# Entries provided:
--------------------------------

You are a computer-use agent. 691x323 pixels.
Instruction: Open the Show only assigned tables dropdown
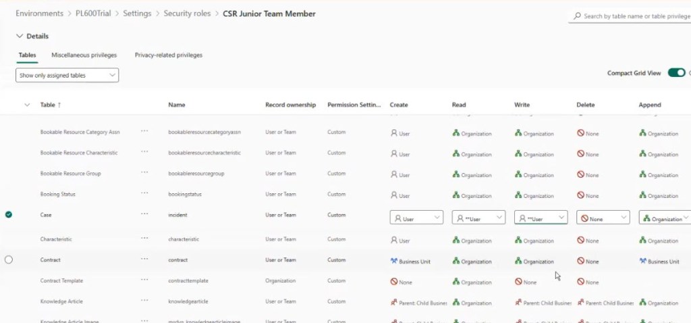tap(67, 75)
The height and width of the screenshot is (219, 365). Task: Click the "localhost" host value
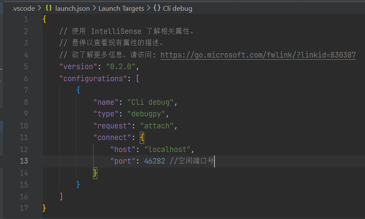coord(167,149)
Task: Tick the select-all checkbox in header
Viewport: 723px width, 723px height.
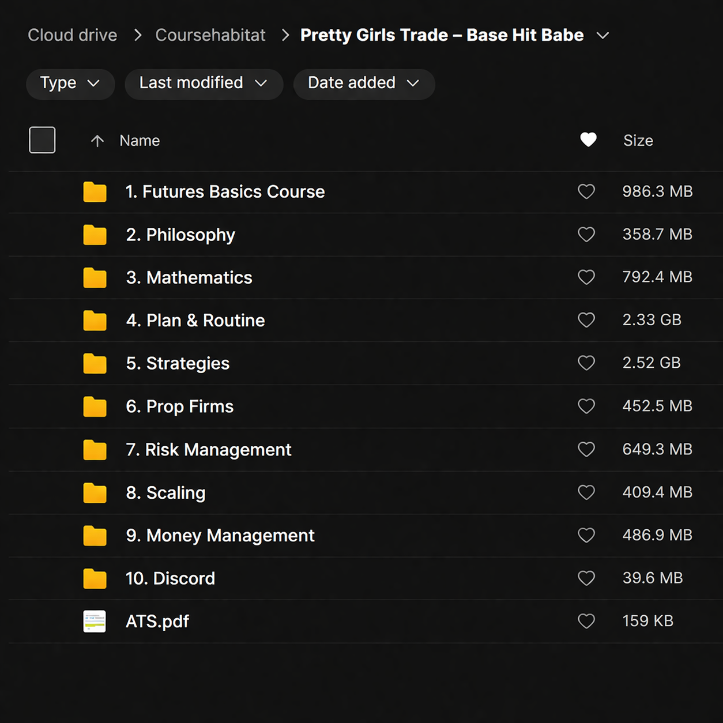Action: pyautogui.click(x=42, y=140)
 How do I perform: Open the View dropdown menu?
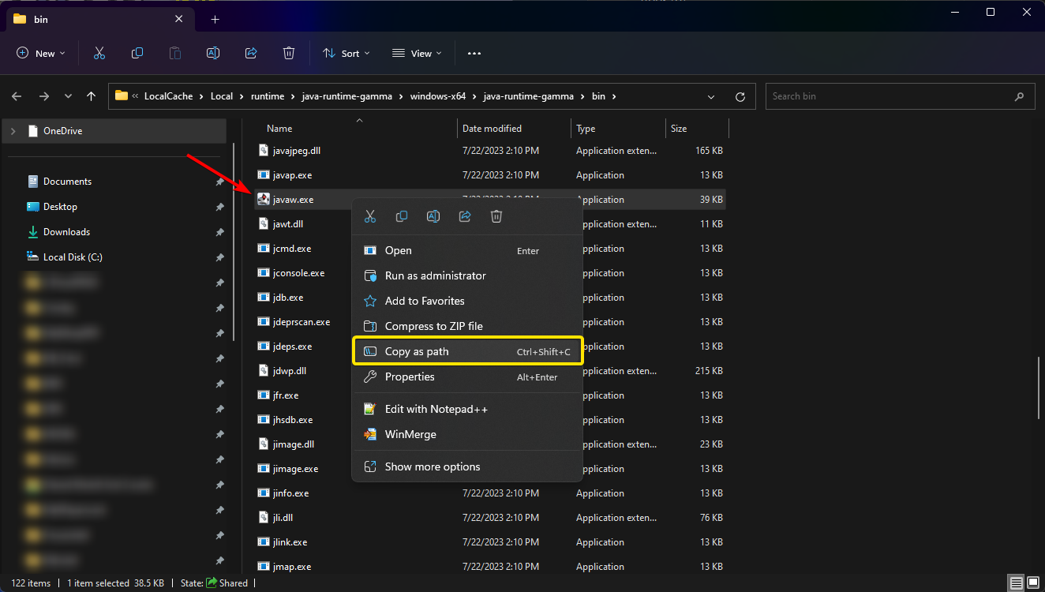pyautogui.click(x=417, y=53)
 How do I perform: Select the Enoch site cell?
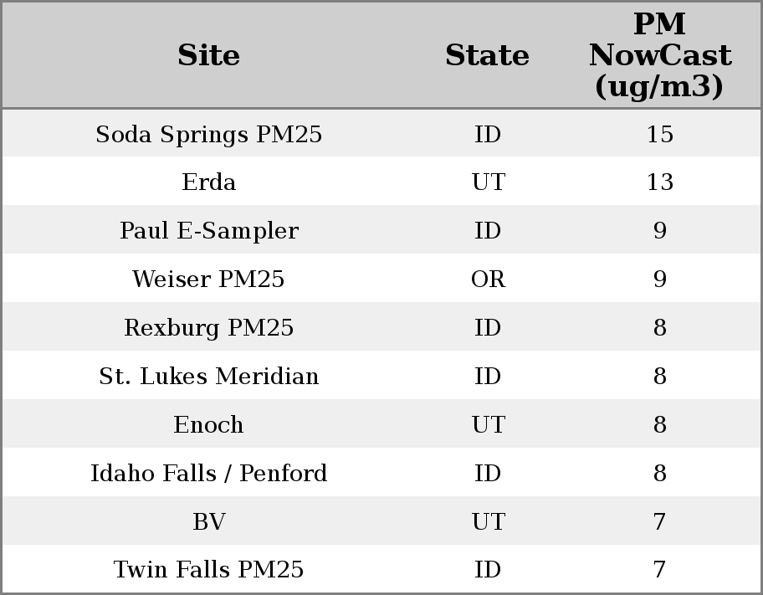point(208,425)
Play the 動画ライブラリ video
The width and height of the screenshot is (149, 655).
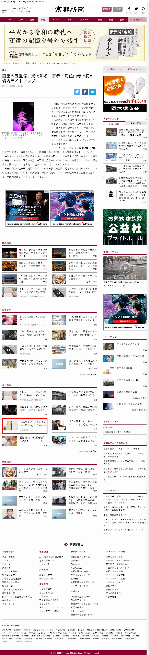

--------------------------------

Multiply every coordinate in the answers to the items above by 1.75, rounding each result to a whole number with halves rounded up, and write out every line of all the items again in full. Leave the pictures out of your answer.

# Solution:
You are a computer-use agent. 691x323 pixels.
Instruction: Open the Show only assigned tables dropdown
tap(117, 131)
The height and width of the screenshot is (219, 365). Task: Click the "localhost" host value
coord(292,261)
Task: Tick the select-all checkbox in header
Viewport: 723px width, 723px height.
Action: pyautogui.click(x=74, y=245)
 How do I perform: Open the View dropdown menu?
pyautogui.click(x=730, y=93)
 How do I perform: Select the Enoch site cell?
point(364,744)
Play the 動画ライブラリ video
The width and height of the screenshot is (149, 655).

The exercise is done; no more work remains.